This kind of thing wouldn't happen at a Burger King, where I go once or twice a year for a Whopper and fries. (I generally feel a bit queasy an hour later and reproach myself for the lapse in judgment.)
We all make mistakes.. some more than others.. some take more care. But even those of us who take a lot of care will still make the occasional mistake. Unless there is a mechanism for checking and correcting mistakes (such as a system where a second person must always check that the burger has been correctly assembled before passing it on), there is a virtual guarantee that there will be the occasional mistake.
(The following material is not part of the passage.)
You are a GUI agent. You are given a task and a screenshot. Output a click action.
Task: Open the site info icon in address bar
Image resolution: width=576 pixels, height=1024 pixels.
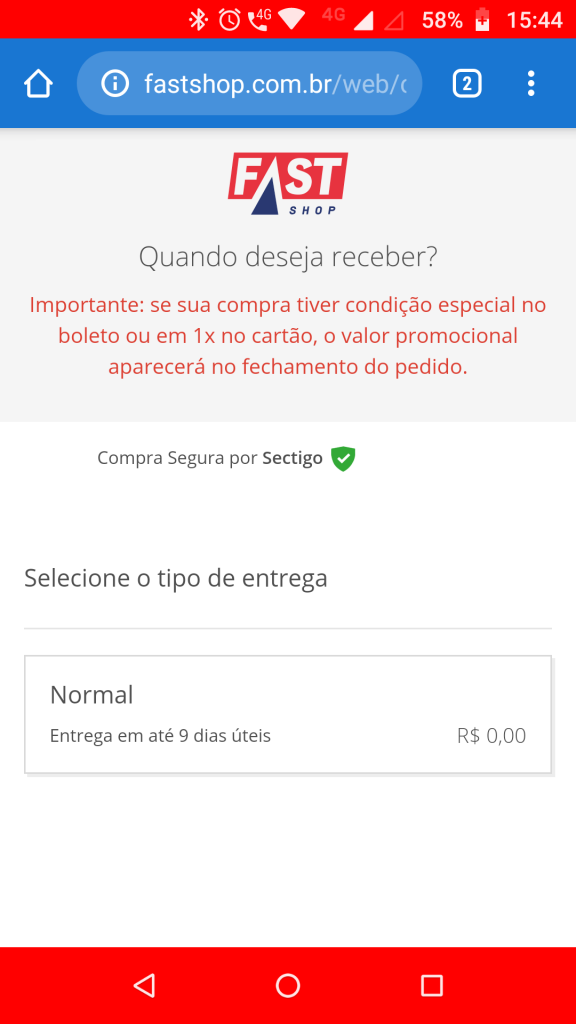pos(115,84)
So, does that mean we're all negligent?
I'd say that a mistake would have to be due to an unusual level of carelessness before it becomes "negligence". In this instance, I don't know what happened, but if highly trained doctors can make mistakes (and they do), I would say as a customer I would enter with the expectation that the McDonalds staff are going make a mistake, not that they aren't.
I don't like cheese, and in fact order my burgers plain, just with the meat and the bread. I learned a long time ago to check my burger before sitting down or driving away from the pick-up window. About once in every 10 orders or so, they'll have put cheese on it, because that's their habit. It ticks me off a bit, but I understand that you can't get much better help than that if they keep the price so low.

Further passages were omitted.